— Просто Бог хочет, чтобы ты научился всему самостоятельно. И он сделал так, чтобы ты постепенно приобретал опыт: что можно делать, а чего лучше избегать. И немножечко тебя ущипнул за язычок, как будто предупредил, что это опасно. Чтобы ты понял и в следующий раз был внимательней. Ведь сейчас тебе не больно, правда? — Внук согласно мотнул головой. — Вот видишь, значит, он тебя любит и бережёт.
— А про Бога сказки есть? Для детей. Я хочу, чтобы ты мне их почитала. Про царя Гвидона читала, а про Бога не читала.
— Бог обязательно есть в каждой сказке. И особенно у Пушкина, которого мы с тобой уже читали. И даже в его несказочных стихах, таких как «Буря мглою небо кроет, вихри снежные крутя…». Помнишь? Или… «Румяной зарёю покрылся восток…» — и там Бог тоже. Потому что Бог везде, где сокрыт талант. И где есть радость его постижения. Но когда ты подрастёшь, то прочтёшь ещё две книги, уже самостоятельно, и это самые интересные книги на свете. И самые важные. Они называются «Библия» и «Евангелие». Когда меня Бог заберёт к себе, они достанутся тебе. Вот они, — она выдвинула ящик комода и достала из-под стопки постельного белья две толстые книги. Но в руки не дала, а снова положила под бельё и задвинула ящик.
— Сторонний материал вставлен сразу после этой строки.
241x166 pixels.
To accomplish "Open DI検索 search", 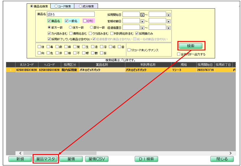I will pos(146,159).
— А папа с мамой их читали, эти книжки? — с явным интересом спросил мальчик.
Бабушка задумчиво пожала плечами. Вопрос застал её врасплох:
— Папа… он всегда был занят, с самого детства. А потом он увлёкся горшками из глины, начал лепить… и сделался скульптором. Так что в твоём папе божественное начало было всегда, и поэтому он лепит образ человека, воспроизводит его в камне, в глине, в металле. Пытается сделать прекрасным то, что, быть может, не всегда столь совершенно. А это значит, что Бог в нём обязательно живет, и он об этом тоже знает. Я хочу, чтобы и ты когда-нибудь почувствовал это в себе, Ванечка.
— А мама?
— Не знаю. Но думаю, что читала. В Англии, где она родилась, все люди эти книги читают. Ещё до того, как стать взрослыми. И мама, и дедушка Джон, и тётя Триша.
— А баба Параша?
— Баба Параша большую часть жизни в неграмотности прожила, потому что тогда много людей совсем читать и писать не умели. Но она очень добрый человек и очень справедливый. И это значит, у нее в сердце тоже Бог живёт. Ведь, живёт, правда?
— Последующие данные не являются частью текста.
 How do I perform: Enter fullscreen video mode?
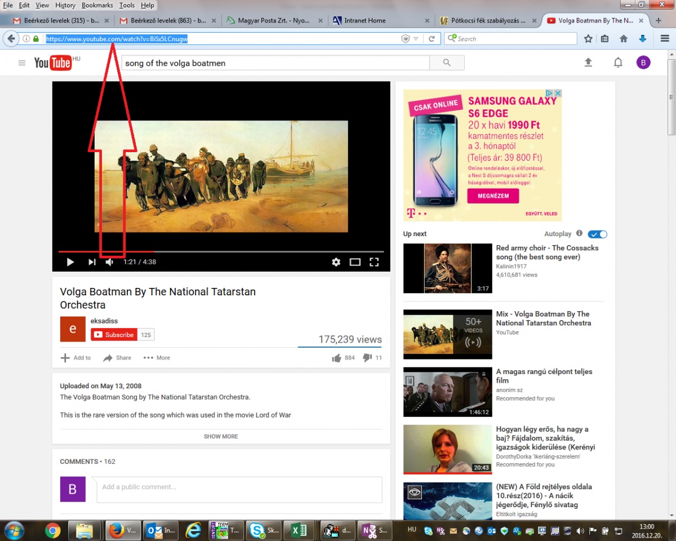coord(374,262)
— Живёт, — серьёзно ответил Ваня, — у бабы Параши очень даже живёт, она хорошая, и я тоже её люблю. Почти как тебя. И Норку тоже.
Хоронили Таисию Леонтьевну на Хендехоховском кладбище, рядом с могилой Миры Борисовны Шварц. Собрались все свои, кроме Джона — он пас. Из города на этот раз не было никого. Просто никого не осталось, последняя подруга детства Таисии Леонтьевны умерла за пять лет до неё. Шварц пришёл, постоял, печально покачал головой, бросил в могилу пару горстей и незаметно исчез. На поминках по понятной причине его тоже не было, как не было и Гвидона, когда провожали Миру. Вернувшись с пастбища, самих поминок Джон уже не застал, все разошлись. Стол был убран, посуда перемыта. Всё ж зашёл, сказал подходящие слова; Прис налила отцу, достала оставшиеся пирожки, разогрела на плитке. Он выпил с Гвидоном, не чокаясь, и немного поел. А на другой день, гоня стадо мимо кладбища, забрёл на могилу, положил полевых цветов на свежий холмик. По привычке свистнул Ирода и тут же с досадой чертыхнулся, по-русски, — Ирод уже десять лет лежал под кустом шиповника, в палисаднике перед домом Шварца. А нового пса заводить не стал, решил, такого очеловеченного кобеля, как Ирод, уже не будет, а другого не надо. Дед Харпер вздохнул и погнал скотину дальше, не спеша, но так, чтобы не опоздать к вечерней дойке. И чтобы ещё остались силы покорпеть над рукописью чуток, перед сном, хотя бы одну-две странички осилить.